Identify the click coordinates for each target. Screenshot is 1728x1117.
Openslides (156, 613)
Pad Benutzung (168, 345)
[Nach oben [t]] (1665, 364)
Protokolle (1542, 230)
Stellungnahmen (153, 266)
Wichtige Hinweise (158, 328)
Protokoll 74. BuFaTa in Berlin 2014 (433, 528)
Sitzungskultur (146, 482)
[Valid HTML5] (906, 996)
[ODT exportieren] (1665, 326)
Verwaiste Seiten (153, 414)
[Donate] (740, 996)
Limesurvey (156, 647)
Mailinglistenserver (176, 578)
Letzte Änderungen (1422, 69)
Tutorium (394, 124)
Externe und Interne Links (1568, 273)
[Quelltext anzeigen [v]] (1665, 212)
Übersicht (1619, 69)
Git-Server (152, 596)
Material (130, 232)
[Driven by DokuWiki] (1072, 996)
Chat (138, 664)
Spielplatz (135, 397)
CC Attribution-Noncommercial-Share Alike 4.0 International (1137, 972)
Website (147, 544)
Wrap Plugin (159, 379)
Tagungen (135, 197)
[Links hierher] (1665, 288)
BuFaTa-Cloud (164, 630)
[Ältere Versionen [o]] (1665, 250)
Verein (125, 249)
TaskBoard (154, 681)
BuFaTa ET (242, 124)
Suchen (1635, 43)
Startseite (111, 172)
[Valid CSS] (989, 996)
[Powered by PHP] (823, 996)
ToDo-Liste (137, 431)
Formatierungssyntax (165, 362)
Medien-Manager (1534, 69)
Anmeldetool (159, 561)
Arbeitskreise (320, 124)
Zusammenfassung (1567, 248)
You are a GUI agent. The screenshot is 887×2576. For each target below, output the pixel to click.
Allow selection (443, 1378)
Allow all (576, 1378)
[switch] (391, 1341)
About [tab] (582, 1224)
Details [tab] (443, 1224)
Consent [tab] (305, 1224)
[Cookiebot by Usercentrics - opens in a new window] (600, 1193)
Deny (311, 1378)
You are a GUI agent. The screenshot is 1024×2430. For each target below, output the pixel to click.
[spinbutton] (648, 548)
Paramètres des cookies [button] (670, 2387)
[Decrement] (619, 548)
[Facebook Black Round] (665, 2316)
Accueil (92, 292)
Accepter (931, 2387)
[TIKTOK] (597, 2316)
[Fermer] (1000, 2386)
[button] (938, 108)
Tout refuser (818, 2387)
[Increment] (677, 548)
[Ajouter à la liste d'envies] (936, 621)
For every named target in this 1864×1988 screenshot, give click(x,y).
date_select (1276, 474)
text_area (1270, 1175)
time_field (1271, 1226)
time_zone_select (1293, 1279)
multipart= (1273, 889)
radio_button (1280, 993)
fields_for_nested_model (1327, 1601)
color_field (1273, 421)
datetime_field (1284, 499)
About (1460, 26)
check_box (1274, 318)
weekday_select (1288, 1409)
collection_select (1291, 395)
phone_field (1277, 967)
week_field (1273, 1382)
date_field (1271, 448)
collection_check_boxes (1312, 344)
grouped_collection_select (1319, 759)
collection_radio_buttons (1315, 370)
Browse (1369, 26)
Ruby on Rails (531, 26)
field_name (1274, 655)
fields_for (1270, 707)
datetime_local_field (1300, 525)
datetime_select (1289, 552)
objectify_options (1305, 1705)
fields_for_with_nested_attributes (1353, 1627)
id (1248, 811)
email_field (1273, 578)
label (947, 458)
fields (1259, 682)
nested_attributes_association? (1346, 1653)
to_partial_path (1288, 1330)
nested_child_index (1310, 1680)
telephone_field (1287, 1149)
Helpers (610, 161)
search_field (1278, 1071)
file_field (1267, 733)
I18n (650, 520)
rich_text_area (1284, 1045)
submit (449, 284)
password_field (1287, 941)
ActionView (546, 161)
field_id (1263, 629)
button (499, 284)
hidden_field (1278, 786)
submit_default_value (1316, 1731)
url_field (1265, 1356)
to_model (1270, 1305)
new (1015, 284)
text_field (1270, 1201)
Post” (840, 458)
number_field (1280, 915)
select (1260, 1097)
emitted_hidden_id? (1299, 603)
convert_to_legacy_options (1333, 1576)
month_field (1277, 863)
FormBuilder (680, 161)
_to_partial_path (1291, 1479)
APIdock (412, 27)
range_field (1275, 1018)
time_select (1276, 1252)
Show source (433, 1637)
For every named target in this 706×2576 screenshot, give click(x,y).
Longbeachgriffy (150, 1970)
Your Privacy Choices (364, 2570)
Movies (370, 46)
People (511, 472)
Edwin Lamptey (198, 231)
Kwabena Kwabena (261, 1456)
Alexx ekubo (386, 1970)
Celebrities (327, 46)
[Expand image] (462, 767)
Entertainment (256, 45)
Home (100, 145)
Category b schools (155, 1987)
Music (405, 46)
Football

###

## Task
Wherever a line in the entries above holds "every", copy that line.

## Response
For every named target in this 1864×1988 screenshot, give click(x,y).
For every named target in this 706×2576 screenshot, give click(x,y).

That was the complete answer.